Entries provided —
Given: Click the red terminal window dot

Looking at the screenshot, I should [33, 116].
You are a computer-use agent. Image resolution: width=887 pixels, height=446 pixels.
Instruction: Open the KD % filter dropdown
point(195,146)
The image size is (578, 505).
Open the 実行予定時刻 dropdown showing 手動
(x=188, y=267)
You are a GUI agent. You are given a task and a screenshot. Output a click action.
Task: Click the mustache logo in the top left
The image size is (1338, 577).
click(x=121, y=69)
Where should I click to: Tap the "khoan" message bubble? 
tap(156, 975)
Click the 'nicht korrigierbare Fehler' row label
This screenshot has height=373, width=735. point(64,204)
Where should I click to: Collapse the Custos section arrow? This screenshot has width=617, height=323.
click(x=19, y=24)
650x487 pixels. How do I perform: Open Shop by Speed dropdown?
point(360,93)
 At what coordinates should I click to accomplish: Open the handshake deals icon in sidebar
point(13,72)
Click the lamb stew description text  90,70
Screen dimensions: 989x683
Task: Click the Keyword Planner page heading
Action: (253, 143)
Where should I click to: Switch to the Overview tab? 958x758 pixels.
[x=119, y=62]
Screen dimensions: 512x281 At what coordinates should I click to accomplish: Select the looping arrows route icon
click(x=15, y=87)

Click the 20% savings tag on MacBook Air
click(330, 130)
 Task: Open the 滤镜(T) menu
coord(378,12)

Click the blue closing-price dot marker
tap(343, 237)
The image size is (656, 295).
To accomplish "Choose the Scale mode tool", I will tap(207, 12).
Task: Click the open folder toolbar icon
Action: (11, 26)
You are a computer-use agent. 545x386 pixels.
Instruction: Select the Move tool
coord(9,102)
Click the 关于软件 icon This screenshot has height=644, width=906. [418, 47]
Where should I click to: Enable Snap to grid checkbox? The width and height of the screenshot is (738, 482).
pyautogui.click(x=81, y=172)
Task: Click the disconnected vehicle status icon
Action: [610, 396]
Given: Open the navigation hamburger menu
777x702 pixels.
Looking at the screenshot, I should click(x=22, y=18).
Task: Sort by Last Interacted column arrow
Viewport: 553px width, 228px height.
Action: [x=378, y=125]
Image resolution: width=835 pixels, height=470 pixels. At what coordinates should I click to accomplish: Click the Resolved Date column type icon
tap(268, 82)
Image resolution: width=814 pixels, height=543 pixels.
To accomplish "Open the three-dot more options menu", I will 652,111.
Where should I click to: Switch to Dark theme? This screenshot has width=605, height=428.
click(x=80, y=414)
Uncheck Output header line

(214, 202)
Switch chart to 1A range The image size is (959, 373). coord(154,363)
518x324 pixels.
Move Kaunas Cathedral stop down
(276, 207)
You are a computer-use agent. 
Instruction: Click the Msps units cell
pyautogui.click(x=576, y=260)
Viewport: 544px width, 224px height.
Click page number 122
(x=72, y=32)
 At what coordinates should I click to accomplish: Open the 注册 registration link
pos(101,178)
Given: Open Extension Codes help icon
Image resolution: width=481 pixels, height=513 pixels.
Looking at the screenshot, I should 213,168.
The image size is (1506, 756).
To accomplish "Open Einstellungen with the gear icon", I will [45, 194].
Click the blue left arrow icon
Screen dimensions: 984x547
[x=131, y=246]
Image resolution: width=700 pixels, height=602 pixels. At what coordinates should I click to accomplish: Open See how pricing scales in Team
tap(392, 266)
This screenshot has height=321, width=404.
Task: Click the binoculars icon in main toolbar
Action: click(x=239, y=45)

To do —
When you come to the line containing "Click the 关于软件", give it and stop; before that, repeat each line of the material exactly from the first one.

Result of the exercise —
Given: Click the red terminal window dot

Looking at the screenshot, I should [33, 116].
You are a computer-use agent. Image resolution: width=887 pixels, height=446 pixels.
Instruction: Open the KD % filter dropdown
point(195,146)
The image size is (578, 505).
Open the 実行予定時刻 dropdown showing 手動
(x=188, y=267)
You are a GUI agent. You are given a task and a screenshot. Output a click action.
Task: Click the mustache logo in the top left
The image size is (1338, 577).
click(x=121, y=69)
Where should I click to: Tap the "khoan" message bubble? 
tap(156, 975)
Click the 'nicht korrigierbare Fehler' row label
This screenshot has height=373, width=735. point(64,204)
Where should I click to: Collapse the Custos section arrow? This screenshot has width=617, height=323.
click(x=19, y=24)
650x487 pixels. How do I perform: Open Shop by Speed dropdown?
point(360,93)
 At what coordinates should I click to accomplish: Open the handshake deals icon in sidebar
point(13,72)
Click the lamb stew description text  90,70
Screen dimensions: 989x683
Task: Click the Keyword Planner page heading
Action: (253, 143)
Where should I click to: Switch to the Overview tab? 958x758 pixels.
[x=119, y=62]
Screen dimensions: 512x281 At what coordinates should I click to accomplish: Select the looping arrows route icon
click(x=15, y=87)

Click the 20% savings tag on MacBook Air
click(330, 130)
 Task: Open the 滤镜(T) menu
coord(378,12)

Click the blue closing-price dot marker
tap(343, 237)
The image size is (656, 295).
To accomplish "Choose the Scale mode tool", I will tap(207, 12).
Task: Click the open folder toolbar icon
Action: (11, 26)
You are a computer-use agent. 545x386 pixels.
Instruction: Select the Move tool
coord(9,102)
Click the 关于软件 icon This screenshot has height=644, width=906. [418, 47]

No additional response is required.